**Study text**

So in case you’re not living in a swing neighborhood of a swing district of a swing state, where these ads air constantly, Trailhead will be tracking the latest ads from these 527s—so named for their tax-code status—and other independent groups, such as 501(c)4s, that are diving into the fray. We’ll tell you who’s behind them, what they want, and just how sneaky their claims are. Depending on this last part, we assign between one and four Swift Boats.
Who: BornAliveTruth
Founder: Jill Stanek, former nurse and anti-abortion activist.
Funding: Raymond Ruddy, pro-life philanthropist from Massachusetts, donated $350,000 for the ad after Stanek contacted him.
Cost of the Ad: $350,000
Where it ran: Ohio and New Mexico
Claims: Barack Obama voted “no” on the Born-Alive Infant Protection Act in Illinois, which would have provided legal protection to infants born alive during abortions and unlikely to survive.

**Apply what you read**
1) Say whether each statement agrees with the piece on 527 ads, answering yes or no and quoting the deciding words: (a) Trailhead assigns between one and four Swift Boats depending on how sneaky an ad's claims are. (b) The BornAliveTruth ad ran in Ohio and Pennsylvania. (c) Raymond Ruddy contacted Jill Stanek to offer funding for the ad.
2) Reproduce the stretch of the piece on 527 ads from "So in case you’re" through "Stanek contacted him.".
3) Take the piece on 527 ads further, picking up from where it stops.

Dataset entries
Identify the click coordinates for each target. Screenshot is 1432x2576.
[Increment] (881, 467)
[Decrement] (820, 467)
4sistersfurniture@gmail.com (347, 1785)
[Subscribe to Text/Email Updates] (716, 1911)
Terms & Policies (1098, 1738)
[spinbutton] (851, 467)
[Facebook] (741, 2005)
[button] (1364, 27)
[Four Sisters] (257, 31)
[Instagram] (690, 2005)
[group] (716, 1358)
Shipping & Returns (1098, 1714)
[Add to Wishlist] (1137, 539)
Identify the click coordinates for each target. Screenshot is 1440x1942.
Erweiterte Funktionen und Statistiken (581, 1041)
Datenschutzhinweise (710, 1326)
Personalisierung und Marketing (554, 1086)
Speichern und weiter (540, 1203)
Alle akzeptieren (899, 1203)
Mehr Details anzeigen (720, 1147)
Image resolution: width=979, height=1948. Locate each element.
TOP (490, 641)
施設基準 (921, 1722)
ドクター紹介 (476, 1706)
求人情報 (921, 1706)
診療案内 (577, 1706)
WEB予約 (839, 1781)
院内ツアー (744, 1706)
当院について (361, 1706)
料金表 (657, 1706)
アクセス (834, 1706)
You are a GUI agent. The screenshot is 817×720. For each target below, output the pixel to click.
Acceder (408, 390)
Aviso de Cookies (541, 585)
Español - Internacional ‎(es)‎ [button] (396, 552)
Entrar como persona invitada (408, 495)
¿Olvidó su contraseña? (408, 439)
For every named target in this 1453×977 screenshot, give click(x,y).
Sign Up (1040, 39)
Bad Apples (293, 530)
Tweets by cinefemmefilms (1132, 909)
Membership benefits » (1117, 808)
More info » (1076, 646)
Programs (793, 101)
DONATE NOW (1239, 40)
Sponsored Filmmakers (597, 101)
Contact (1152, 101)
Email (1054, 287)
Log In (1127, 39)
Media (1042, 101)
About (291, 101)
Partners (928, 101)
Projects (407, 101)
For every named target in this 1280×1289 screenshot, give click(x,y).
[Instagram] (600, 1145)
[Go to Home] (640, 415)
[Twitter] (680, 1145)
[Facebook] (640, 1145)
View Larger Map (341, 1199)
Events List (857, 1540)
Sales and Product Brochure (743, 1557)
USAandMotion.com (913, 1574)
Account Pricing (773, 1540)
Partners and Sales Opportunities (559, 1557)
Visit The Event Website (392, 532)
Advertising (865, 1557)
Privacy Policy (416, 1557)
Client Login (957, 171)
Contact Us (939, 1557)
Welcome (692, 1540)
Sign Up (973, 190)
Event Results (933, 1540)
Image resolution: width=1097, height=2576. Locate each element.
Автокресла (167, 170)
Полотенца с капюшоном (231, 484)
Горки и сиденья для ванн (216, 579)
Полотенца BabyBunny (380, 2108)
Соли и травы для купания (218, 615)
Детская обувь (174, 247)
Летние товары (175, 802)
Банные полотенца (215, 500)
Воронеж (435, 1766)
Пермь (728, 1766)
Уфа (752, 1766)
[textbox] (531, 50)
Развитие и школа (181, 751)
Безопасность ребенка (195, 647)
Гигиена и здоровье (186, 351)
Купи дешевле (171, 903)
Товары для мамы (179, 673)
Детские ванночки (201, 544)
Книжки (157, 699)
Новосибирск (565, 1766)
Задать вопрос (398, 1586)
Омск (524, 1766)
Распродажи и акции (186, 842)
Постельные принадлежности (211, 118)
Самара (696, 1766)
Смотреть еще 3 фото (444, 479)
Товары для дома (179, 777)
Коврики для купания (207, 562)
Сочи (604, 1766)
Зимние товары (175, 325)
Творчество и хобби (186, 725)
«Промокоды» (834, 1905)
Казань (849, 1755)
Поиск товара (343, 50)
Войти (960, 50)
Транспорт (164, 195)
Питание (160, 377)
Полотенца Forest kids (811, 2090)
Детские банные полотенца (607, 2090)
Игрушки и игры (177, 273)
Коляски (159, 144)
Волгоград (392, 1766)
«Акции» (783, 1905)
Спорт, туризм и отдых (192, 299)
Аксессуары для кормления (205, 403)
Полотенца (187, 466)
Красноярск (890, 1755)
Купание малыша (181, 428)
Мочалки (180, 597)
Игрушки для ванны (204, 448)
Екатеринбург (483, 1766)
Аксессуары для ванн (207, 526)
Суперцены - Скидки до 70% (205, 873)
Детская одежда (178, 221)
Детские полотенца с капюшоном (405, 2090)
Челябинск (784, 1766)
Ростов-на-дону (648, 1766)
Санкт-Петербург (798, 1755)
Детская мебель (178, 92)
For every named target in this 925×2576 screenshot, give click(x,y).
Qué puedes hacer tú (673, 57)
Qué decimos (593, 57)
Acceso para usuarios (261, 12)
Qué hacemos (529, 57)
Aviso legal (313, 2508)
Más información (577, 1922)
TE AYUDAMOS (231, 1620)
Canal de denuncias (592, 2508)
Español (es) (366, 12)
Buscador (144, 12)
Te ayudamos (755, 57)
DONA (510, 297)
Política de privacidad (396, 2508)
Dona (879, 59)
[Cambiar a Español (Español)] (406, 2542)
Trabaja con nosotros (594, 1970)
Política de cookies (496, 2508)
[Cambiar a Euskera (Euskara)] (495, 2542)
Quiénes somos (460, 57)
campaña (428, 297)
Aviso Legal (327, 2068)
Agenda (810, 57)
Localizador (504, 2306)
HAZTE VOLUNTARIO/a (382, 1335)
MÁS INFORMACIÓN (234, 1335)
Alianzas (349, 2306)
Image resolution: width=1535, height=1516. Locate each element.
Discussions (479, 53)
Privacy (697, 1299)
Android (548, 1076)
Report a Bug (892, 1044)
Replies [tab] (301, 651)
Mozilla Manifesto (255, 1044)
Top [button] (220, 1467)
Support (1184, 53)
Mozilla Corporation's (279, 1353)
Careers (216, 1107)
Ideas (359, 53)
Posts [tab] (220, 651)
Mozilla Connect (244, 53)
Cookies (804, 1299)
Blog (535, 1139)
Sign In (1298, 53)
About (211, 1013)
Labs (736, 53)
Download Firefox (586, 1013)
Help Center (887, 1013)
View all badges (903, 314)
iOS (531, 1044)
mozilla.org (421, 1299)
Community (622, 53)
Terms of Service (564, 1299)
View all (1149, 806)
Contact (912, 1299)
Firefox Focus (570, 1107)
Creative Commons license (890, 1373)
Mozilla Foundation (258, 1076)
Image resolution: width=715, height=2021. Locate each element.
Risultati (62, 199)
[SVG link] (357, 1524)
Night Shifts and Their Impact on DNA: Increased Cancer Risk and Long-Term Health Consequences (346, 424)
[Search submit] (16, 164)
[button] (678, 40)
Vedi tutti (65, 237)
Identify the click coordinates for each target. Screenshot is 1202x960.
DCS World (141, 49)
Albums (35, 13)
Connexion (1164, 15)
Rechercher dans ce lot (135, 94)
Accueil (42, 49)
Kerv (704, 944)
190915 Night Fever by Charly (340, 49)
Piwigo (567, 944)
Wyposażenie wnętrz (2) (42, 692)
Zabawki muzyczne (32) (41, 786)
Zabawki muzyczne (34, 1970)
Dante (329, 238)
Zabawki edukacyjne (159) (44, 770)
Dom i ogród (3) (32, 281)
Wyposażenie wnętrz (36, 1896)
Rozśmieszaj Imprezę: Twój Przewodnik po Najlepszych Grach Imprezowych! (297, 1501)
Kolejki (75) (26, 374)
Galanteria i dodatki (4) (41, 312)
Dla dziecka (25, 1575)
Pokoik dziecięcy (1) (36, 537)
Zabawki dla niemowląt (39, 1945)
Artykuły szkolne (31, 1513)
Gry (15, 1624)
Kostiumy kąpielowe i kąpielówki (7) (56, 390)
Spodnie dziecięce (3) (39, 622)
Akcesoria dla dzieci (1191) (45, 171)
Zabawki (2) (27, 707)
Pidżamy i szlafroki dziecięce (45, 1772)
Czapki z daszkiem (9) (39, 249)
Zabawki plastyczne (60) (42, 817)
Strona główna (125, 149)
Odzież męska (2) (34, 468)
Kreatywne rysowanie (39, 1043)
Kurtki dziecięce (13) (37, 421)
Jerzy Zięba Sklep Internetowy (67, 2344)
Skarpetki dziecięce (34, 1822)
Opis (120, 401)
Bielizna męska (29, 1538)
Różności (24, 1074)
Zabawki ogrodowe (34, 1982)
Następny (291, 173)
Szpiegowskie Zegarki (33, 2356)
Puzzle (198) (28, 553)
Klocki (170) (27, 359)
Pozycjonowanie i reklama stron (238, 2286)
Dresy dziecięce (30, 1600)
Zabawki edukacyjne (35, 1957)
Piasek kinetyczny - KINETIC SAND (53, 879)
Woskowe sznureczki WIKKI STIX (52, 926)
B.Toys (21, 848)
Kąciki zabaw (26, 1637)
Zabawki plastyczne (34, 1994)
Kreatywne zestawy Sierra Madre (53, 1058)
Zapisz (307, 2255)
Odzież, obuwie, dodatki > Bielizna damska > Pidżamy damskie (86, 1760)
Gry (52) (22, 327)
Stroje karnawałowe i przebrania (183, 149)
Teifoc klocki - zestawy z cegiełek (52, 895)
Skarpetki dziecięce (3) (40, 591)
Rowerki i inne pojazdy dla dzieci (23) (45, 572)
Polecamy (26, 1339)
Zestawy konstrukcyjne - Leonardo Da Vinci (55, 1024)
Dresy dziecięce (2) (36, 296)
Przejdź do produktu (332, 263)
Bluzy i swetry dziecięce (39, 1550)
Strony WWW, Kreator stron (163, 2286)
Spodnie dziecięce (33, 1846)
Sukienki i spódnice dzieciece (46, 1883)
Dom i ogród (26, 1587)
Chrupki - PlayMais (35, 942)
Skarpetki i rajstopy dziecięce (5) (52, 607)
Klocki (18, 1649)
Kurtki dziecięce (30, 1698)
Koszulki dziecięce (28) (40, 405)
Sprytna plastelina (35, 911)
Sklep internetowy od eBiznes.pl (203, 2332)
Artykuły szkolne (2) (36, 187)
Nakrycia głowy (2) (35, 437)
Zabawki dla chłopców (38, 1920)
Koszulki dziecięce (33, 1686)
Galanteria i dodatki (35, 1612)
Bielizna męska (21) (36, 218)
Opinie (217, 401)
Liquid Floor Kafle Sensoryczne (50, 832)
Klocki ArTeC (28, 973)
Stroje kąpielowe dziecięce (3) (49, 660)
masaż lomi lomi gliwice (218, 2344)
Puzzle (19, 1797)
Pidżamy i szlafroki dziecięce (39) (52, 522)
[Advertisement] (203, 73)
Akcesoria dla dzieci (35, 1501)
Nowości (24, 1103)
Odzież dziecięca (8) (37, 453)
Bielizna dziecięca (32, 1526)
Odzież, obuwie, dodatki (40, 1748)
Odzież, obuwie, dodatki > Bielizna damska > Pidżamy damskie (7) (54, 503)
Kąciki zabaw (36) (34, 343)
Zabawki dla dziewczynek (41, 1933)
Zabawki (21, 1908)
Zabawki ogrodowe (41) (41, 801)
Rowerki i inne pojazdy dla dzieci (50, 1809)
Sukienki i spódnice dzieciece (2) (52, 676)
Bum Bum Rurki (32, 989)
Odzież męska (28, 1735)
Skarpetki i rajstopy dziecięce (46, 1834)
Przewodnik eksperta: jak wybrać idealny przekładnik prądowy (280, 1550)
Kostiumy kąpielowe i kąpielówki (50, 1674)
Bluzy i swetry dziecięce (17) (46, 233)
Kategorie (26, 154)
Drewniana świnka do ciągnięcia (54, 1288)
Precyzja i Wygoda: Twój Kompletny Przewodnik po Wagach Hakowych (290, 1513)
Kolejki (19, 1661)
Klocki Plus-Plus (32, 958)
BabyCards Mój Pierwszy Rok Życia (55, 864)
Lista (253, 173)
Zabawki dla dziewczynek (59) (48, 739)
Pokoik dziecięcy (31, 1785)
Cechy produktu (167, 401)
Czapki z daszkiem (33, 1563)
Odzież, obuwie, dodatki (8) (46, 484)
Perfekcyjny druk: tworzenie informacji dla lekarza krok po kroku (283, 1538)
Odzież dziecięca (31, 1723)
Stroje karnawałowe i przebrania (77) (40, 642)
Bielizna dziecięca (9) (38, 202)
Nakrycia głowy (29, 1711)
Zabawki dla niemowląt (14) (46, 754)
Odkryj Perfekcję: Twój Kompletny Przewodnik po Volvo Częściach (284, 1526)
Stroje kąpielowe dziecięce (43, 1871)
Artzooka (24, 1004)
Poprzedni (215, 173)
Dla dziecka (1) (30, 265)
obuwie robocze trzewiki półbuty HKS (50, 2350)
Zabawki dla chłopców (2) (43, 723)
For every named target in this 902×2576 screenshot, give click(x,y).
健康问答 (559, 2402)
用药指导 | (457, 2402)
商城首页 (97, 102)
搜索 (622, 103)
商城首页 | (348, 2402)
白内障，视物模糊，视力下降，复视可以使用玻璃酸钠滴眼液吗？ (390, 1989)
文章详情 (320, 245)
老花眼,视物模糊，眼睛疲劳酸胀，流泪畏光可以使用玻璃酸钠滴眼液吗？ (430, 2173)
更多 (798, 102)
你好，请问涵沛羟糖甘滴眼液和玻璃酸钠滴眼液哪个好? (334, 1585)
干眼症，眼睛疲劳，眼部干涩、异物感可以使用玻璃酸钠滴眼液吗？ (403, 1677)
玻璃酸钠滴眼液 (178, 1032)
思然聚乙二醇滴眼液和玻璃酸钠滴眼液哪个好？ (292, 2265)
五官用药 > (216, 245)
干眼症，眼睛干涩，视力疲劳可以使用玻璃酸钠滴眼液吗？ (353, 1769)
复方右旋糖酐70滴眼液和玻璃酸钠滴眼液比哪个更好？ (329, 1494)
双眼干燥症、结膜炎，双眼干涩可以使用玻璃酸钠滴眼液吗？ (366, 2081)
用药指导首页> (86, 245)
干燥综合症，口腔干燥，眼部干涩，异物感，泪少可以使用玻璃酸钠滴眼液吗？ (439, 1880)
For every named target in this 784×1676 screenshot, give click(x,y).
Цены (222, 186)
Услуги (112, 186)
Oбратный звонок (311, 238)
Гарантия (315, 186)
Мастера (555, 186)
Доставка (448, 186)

**Answers to the problems**
1)
(a) Yes: "Depending on this last part, we assign between one and four Swift Boats."
(b) No: "Where it ran: Ohio and New Mexico"
(c) No: "donated $350,000 for the ad after Stanek contacted him."

2)
So in case you’re not living in a swing neighborhood of a swing district of a swing state, where these ads air constantly, Trailhead will be tracking the latest ads from these 527s—so named for their tax-code status—and other independent groups, such as 501(c)4s, that are diving into the fray. We’ll tell you who’s behind them, what they want, and just how sneaky their claims are. Depending on this last part, we assign between one and four Swift Boats.
Who: BornAliveTruth
Founder: Jill Stanek, former nurse and anti-abortion activist.
Funding: Raymond Ruddy, pro-life philanthropist from Massachusetts, donated $350,000 for the ad after Stanek contacted him.

3)
Accuracy: Obama opposed the bill in 2001 and 2002 as a backdoor attack on abortion. He said, though, that he would vote for it if it included a “neutrality clause” that would prevent it from affecting Roe v. Wade. But when a version with a neutrality clause came to the floor in 2003, Obama again voted “no.” The ad is correct about Obama’s voting record, but the group takes some liberties with the reasoning behind his votes. (Check out Factcheck.org’s analysis here.)
Background: Gianna Jessen, an abortion survivor, narrates the short spot. Her story is corroborated with her birth certificate, which says she was born during an unsuccessful third-trimester saline abortion. Jill Stanek, the group’s founder, worked as a registered nurse at Christ Hospital in Oak Lawn, Ill. After discovering that the hospital performed “partial birth abortions,” she began publicly advertising the fact. Stanek and Jessen both testified before Congress in 2000 and lobbied heavily to get the 2002 federal Born-Alive Infants Protection Act passed.
The group originally listed its purpose on IRS forms “informing the public of Barack Obama's support of infanticide,” but after talking to lawyers this summer, Stanek says, they changed their description to "inform the public about issues related to laws concerning infants who are born alive after unsuccessful abortions." Stanek says the group’s core goal is still the same. (See the group’s original filing here and the amended filing here.)
Swift Boat Rating:
While in the Illinois State Senate, Obama did vote “no” four times to the Born Alive Infant Protection Act, even when the bill contained the neutrality clause. The ad’s claims are accurate even if the logic is a bit off.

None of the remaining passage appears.